=== Document extract ===
Showing posts with label air resistance. Show all posts
Showing posts with label air resistance. Show all posts

2014-09-14

air resistance, again

I should stop complaining about air resistance, but I can't help myself! I am teaching this semester from Kibble & Berkshire, and in Chapter 3 there are problems about air resistance that use speeds of around 100 meters per second and an atmospheric drag law that is proportional to velocity to the first power. I don't think there is any physical system that could have these properties: If you are small enough to have viscosity matter, you can never go 100 meters per second. Well, I guess molecules can go that fast, but (a) that isn't what the authors have in mind, and (b) molecules aren't really well described by continuum mechanics!

2012-12-02

bad physics of Total Recall

On the airplane home from Spitzer Science Center and LIGO I made the mistake of watching the new Total Recall (2012 remake). (I also made the good decision to watch Men in Black 3 but that is not relevant to this post.) Central to the story is a tunnel through the Earth through which a train called The Fall goes from Britain to Australia in 17 minutes. Important to the plot is a gravity reversal on the journey in the core of the Earth, where the riders on The Fall are briefly weightless, and their chairs rotate from one orientation to the opposite so they are reoriented for arrival.

[Entries on where items appear]
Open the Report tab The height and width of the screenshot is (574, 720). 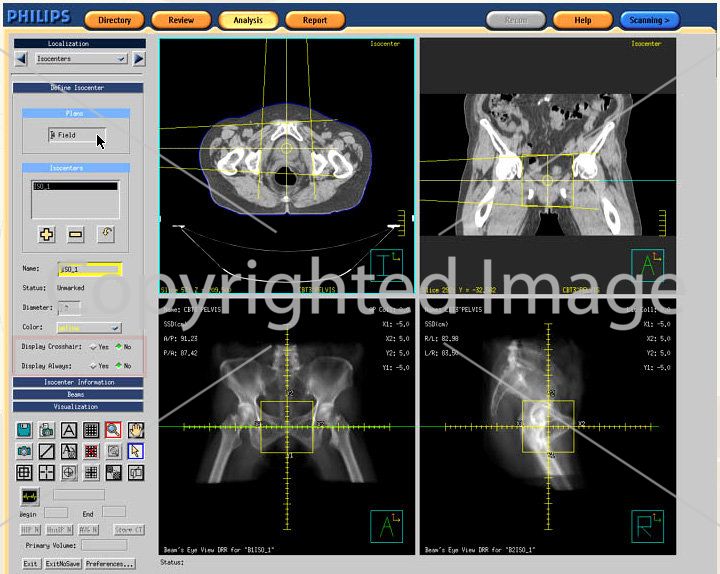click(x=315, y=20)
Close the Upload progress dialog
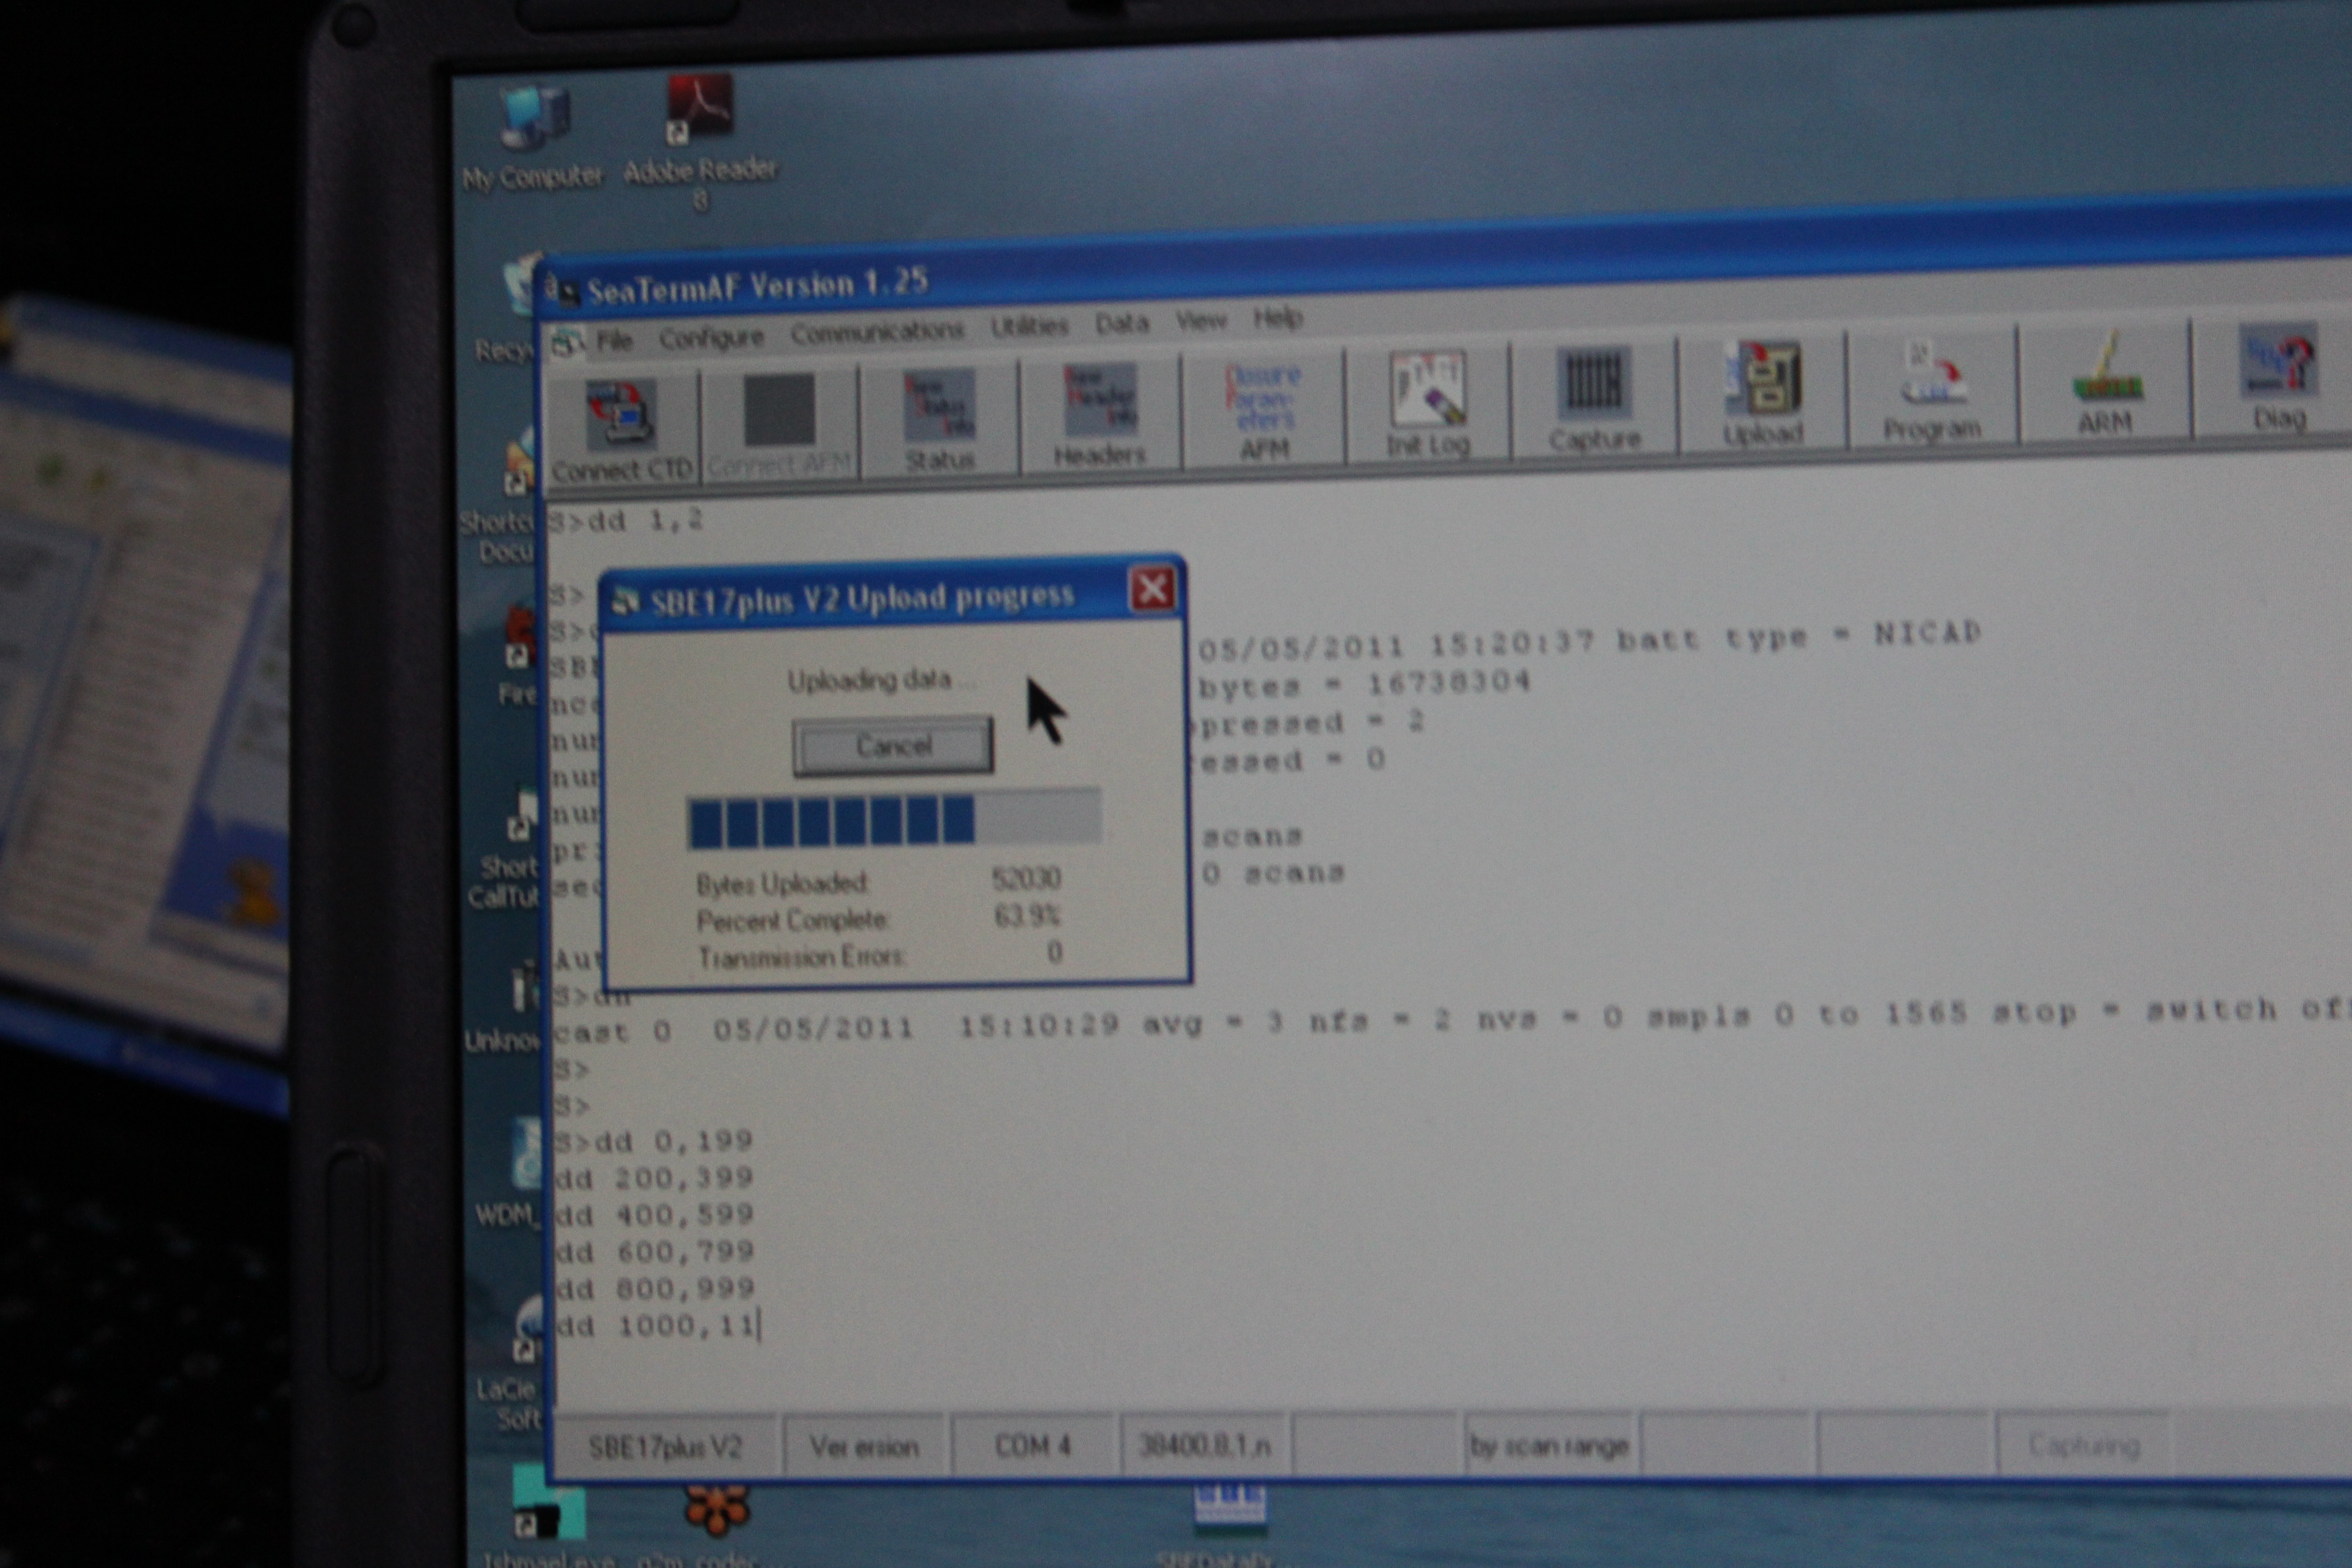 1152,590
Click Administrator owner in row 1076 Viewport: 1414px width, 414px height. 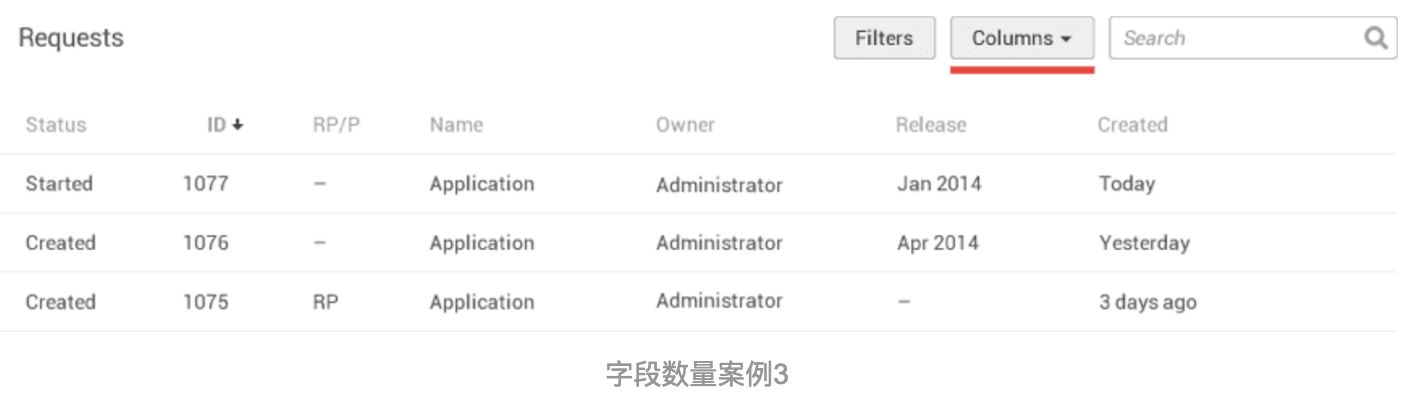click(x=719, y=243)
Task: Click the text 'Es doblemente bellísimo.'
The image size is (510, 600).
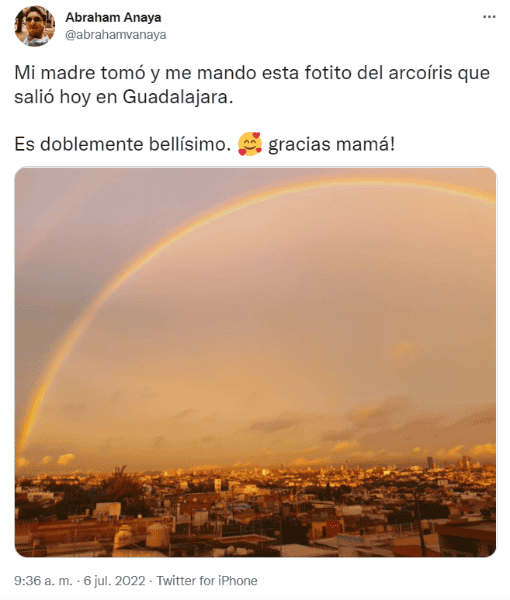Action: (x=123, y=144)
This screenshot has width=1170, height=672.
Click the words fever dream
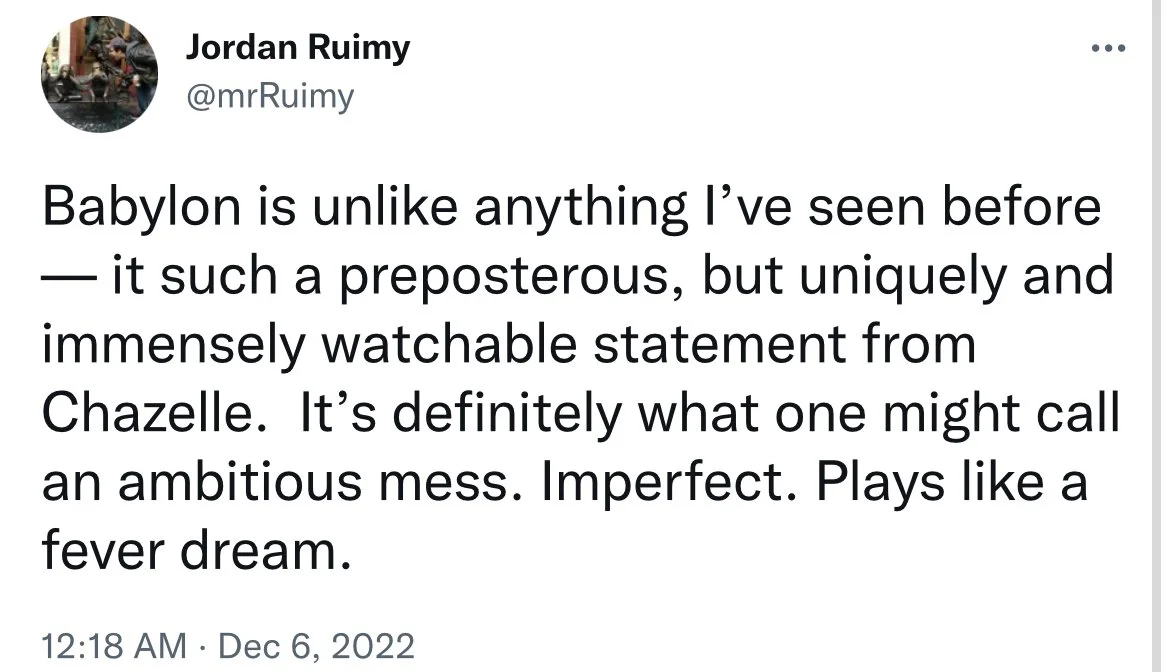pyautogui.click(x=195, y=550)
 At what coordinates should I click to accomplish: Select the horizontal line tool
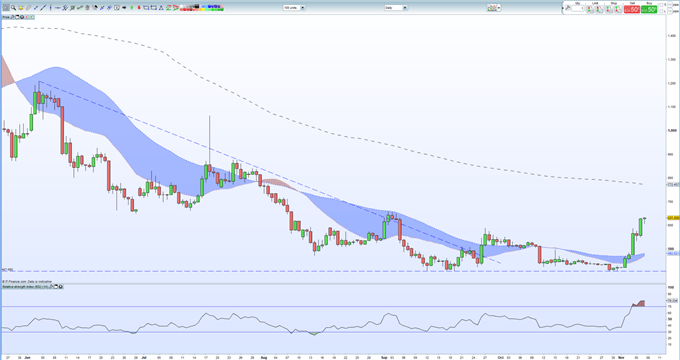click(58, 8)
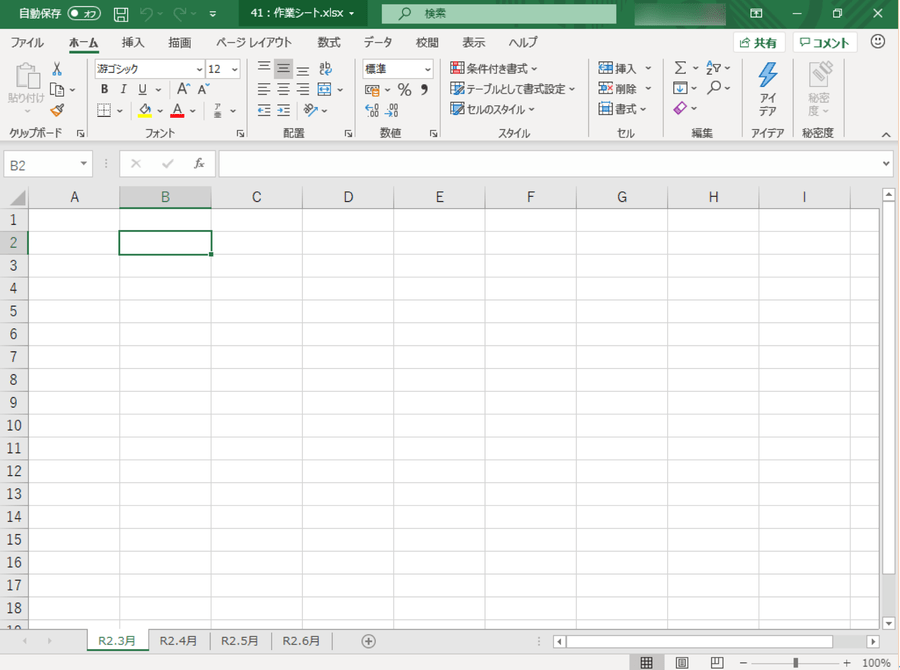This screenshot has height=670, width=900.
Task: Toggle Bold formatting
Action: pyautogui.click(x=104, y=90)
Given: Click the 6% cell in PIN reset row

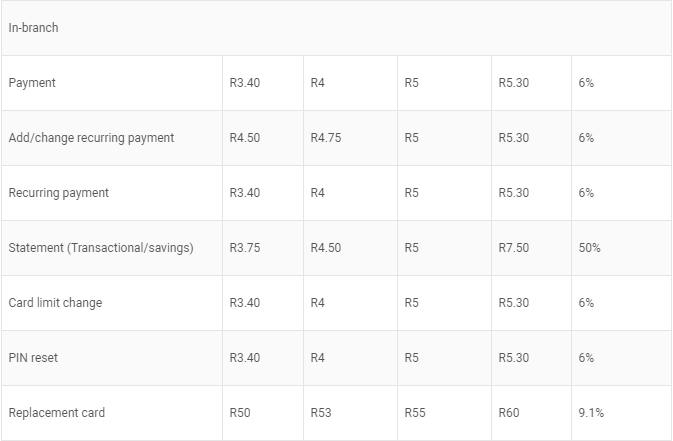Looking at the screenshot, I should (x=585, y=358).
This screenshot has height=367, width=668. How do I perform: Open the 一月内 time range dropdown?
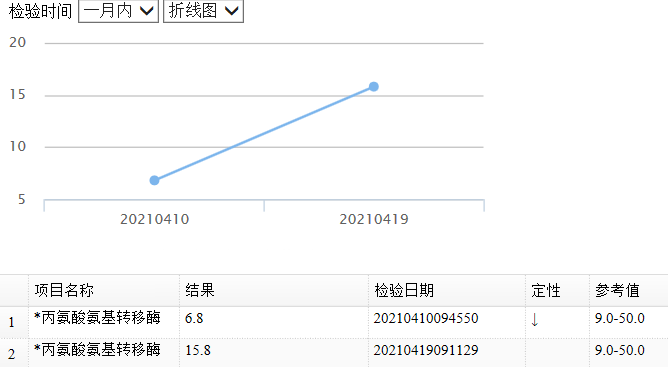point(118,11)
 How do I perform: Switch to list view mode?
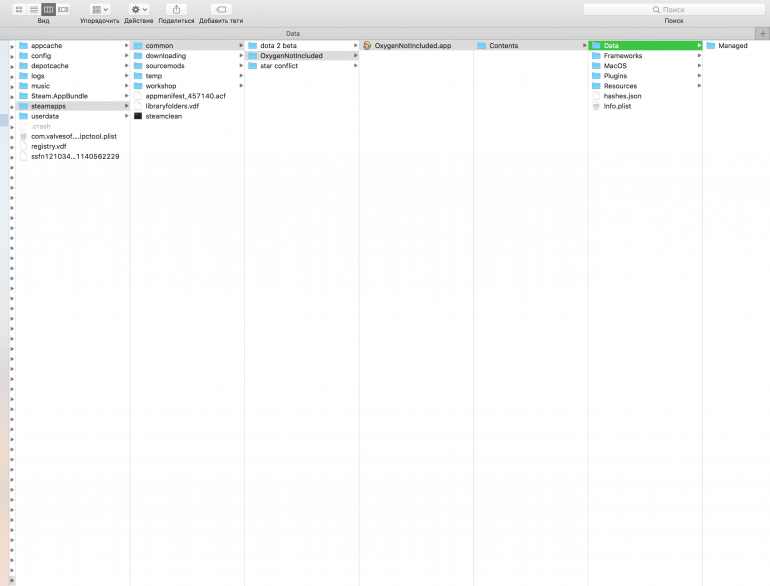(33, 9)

=== What you will do ===
Continue the blog post about the physics of Total Recall, starting right after its last sentence.

=== Exercise output ===
As everyone in first-year physics (well, for Physics Majors anyway) ought to calculate, the no-air-resistance, free-fall time for this journey (indeed on any straight chord through the Earth) is about 45 minutes (yes, identical to the time to go half-way around the Earth ballistically). That means that if riders were weightless for the entire journey the crossing would take 45 minutes.

The fact that The Fall does the journey faster than that would mean not one gravity reversal but three gravity reversals, because you would have to start the journey accelerating faster than gravity, and end the same. So the whole thing, which was obviously so highly thought out and worked out for the story, was just straight-up wrong.

I think if we ever do dig a chord-like tunnel through the Earth (the Chunnel is getting close to the relevant scale), we probably should run the trips at 45 minutes, because I think for pretty deep reasons this will be very close to minimum-effort travel times. In thinking about this, I have also thought about the relevant engineering gains and safety losses incurred if the Chunnel were operated evacuated of air or at low pressure. There were also idiotic things in the movie related to the implied air pressure, temperature, and air flow in the tunnel outside The Fall but these are more subtle. I digress.

Actually, the excellent MIB3 was even more physically unrealistic than Total Recall (bad time travel and so on), but the tone of the movie made it absolutely clear that you were expected to cut them physics slack.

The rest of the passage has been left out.